Radiographically, PV stenosis can present as unilateral pulmonary edema, pleural effusion, or infiltrates mimicking pneumonia. Transesophageal echocardiogram is more specific than TTE for the diagnosis of PV stenosis. Echocardiographic measurements of PV diameter and peak flow velocity are useful in the diagnosis of PV stenosis. An abnormal monophasic continuous high-velocity color signal in the LA originating at the ostia of PVs can be suggestive of PV stenosis [8]. A diameter of 0.3–0.8 cm (normal 0.9–1.2 cm) and peak flow velocity from 1.1 to 1.5 m/s (normal 0.4–0.7 m/s) suggest the diagnosis of PV stenosis, with the latter providing the best separation between normal and stenosed PVs [9]. Lung scintigraphy can show several degrees of V/Q mismatch, which can be due to pulmonary embolism or PV stenosis [10].

CTA is an excellent test to show the detailed anatomy of the PVs and has the advantage of providing proper spatial resolution and a 3-dimensional data set within a short scanning time. CT imaging findings can wax and wane depending on factors that transiently alter pulmonary venous pressures, and assessment of a severely stenosed vein can be limited by slow or incomplete opacification [11]. MRI can be reliable in depicting the stenotic lesions and the related perfusion abnormalities; however, it is limited by the long acquisition times and motion and respiration artifacts. Although noninvasive imaging can be sufficient for the diagnosis of PV stenosis, pulmonary angiography remains the goal standard test. Angiography can be performed by pulmonary artery injections or via transseptal access, which allows for optimal opacification of the veins and measurements of pressure gradients across stenotic lesions for direct hemodynamic assessment of the stenosis.
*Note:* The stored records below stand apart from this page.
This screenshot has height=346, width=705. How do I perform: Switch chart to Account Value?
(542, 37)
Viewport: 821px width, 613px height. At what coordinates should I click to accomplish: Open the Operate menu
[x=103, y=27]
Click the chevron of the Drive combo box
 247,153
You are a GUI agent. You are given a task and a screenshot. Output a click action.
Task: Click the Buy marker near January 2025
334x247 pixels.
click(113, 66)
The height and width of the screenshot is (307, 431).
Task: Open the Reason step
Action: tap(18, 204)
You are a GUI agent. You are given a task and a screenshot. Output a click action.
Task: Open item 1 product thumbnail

PV balloon angioplasty and stent placement are both options for the management of PV stenosis [12]. In several studies, the rate of restenosis has been shown to be lower with stenting than with balloon angioplasty [6,12]. In one case series of 56 patients with RFA-induced PV stenosis, stenting was found to be 95.8% successful, with significantly improved pressure gradients, vessel caliber, and symptoms [13]. Bare metal stents (which were used in our patient) have been shown to have a lower rate of restenosis than drug eluting stents [14]. In addition to instent stenosis, other complications of PV interventions include PV rupture, stroke, and phrenic nerve injury, which are all exceedingly rare [5]. Our patient did not experience any complications of his PV stenting, and despite an incomplete resolution of the mismatched defects on V/Q scan, he had a dramatic improvement in his exercise capacity. The PH resolved on TTE, and the previously seen filling defect in the left upper lobe pulmonary artery resolved on CT, suggesting that these findings were due to the PV stenosis. The mismatched defect on V/Q scan persisted after the stenting procedure, but the overall perfusion to the left lung improved, which also suggests that the original findings were due to PV stenosis and not a pulmonary embolism.

Conclusions

This patient developed shortness of breath 1 year after a catheter-based RFA procedure to treat AF. He was found to have PH due to PV stenosis. This case is unusual in that the patient presented with symptoms and PH a full year after his procedure, when typically, PV stenosis becomes symptomatic around 3 months after RFA. His symptoms and PH resolved after stenting of the left superior and inferior PV. PV stenosis should be high on the differential diagnosis in a patient with shortness of breath following a catheter-based RFA for AF. In patients with PV stenosis, early recognition can prevent complete occlusion of the affected PV and parenchymal lung damage, and treatment may lead to an improvement in the patient’s symptoms, exercise capacity, and quality of life.